**What to do:** Tally every line in the entries below that holds "caption", then give only the total.

**Records to process:**
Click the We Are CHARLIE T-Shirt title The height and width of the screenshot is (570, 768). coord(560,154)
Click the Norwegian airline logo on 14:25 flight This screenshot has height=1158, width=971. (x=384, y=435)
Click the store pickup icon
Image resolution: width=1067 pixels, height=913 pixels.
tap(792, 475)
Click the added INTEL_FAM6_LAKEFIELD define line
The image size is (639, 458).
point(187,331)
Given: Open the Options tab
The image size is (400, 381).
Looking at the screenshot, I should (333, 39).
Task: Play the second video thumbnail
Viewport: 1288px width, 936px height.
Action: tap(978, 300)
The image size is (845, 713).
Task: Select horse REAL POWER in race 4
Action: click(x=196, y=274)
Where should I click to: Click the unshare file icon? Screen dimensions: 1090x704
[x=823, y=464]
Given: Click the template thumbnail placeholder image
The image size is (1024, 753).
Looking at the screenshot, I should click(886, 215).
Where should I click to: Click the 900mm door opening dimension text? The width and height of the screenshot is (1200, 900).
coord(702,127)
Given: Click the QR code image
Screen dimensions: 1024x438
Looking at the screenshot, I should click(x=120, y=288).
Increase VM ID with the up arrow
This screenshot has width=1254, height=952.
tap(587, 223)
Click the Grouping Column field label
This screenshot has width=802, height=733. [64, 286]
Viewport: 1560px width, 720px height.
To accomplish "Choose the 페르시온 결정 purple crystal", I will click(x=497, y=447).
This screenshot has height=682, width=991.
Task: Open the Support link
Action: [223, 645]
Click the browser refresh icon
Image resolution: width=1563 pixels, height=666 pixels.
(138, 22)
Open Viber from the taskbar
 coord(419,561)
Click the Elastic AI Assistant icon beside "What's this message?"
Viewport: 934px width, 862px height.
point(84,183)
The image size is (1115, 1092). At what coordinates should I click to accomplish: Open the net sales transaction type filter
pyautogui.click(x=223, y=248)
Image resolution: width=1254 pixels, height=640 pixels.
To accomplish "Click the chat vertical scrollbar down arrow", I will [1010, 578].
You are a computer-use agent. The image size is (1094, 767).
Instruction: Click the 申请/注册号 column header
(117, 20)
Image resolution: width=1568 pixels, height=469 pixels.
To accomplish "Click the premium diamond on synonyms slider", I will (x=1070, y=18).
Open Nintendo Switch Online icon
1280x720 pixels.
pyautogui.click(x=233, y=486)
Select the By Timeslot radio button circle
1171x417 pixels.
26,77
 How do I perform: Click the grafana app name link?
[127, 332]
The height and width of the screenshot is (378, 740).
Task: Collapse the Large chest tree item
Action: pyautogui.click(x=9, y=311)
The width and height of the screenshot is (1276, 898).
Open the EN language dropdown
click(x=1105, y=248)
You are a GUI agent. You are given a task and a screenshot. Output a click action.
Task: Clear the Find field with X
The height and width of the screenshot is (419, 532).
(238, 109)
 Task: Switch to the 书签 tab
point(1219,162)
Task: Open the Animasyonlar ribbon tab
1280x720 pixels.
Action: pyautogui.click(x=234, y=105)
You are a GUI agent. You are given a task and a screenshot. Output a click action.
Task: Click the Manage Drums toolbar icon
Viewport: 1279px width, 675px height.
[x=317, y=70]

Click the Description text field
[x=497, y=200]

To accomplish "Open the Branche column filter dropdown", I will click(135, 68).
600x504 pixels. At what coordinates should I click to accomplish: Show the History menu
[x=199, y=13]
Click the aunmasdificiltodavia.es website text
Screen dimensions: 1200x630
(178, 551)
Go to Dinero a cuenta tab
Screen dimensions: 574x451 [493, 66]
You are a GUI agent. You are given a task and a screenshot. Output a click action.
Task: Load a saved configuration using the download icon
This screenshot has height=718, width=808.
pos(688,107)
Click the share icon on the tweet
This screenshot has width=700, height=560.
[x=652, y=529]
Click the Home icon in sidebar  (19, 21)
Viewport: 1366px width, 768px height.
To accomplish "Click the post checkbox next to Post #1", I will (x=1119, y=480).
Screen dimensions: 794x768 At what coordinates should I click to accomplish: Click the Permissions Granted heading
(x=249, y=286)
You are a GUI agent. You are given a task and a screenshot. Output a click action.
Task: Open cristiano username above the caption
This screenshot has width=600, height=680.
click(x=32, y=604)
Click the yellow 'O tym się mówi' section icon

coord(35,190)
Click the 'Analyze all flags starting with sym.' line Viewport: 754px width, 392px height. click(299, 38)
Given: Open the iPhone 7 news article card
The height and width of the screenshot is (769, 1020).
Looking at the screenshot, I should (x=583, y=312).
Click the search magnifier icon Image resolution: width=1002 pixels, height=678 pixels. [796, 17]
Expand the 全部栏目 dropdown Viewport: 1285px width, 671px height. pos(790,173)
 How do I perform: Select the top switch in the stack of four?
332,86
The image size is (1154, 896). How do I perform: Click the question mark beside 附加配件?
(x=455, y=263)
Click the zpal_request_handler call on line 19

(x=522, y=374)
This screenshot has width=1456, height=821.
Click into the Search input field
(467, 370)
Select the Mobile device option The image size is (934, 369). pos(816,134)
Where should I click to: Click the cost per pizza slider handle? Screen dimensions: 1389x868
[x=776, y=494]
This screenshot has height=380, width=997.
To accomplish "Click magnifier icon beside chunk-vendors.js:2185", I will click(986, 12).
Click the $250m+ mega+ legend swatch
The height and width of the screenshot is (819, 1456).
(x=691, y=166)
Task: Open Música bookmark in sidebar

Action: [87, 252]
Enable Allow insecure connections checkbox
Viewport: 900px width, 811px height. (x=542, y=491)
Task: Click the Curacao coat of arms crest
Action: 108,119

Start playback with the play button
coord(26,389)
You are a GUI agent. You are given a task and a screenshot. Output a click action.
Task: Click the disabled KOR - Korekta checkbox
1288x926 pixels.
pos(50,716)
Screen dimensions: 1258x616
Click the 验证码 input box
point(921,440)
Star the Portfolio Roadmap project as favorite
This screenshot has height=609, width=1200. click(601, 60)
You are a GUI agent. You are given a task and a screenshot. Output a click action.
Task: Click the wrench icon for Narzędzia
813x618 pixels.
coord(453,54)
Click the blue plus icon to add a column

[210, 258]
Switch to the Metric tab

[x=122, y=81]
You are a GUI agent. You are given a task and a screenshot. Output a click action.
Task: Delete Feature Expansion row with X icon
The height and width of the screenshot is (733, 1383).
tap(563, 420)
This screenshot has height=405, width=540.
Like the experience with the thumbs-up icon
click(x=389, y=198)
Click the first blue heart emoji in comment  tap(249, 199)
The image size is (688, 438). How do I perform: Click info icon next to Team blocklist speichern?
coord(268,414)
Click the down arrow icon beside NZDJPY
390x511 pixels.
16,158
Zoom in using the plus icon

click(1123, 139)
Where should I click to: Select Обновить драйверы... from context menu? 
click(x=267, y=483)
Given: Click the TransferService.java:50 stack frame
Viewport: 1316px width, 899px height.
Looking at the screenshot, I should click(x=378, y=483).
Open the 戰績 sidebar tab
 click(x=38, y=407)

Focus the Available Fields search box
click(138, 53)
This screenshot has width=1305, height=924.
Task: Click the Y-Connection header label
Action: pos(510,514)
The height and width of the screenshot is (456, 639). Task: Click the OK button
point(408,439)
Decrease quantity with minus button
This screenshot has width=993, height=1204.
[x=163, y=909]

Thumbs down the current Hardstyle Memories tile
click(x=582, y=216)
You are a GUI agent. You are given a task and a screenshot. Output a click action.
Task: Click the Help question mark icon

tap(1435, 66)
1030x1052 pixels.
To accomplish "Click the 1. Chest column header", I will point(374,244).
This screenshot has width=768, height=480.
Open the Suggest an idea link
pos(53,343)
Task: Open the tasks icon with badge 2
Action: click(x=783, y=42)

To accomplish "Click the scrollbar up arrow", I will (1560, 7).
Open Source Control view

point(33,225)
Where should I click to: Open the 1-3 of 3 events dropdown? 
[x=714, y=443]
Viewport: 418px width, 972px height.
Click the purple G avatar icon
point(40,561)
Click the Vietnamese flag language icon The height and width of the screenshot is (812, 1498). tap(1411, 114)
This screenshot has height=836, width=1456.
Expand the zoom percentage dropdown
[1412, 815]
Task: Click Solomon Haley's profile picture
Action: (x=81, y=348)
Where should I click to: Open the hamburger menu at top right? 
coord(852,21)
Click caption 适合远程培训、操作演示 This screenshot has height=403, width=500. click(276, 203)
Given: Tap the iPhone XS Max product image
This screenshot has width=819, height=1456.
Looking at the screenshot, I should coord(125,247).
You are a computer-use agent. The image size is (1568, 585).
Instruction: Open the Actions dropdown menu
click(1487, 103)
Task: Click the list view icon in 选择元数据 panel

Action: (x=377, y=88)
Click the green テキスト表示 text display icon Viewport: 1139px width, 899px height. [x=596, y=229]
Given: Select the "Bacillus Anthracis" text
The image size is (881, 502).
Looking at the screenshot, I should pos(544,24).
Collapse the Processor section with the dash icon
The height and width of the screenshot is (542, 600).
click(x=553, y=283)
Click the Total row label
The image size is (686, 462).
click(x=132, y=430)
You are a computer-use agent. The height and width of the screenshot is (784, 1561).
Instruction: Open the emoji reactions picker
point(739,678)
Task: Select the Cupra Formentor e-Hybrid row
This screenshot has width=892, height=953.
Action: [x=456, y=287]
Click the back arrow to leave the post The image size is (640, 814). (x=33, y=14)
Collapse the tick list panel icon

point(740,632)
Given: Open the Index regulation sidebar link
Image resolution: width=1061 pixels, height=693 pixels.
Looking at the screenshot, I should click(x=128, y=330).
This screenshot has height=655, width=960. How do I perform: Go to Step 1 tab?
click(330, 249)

**Solved problem:** 2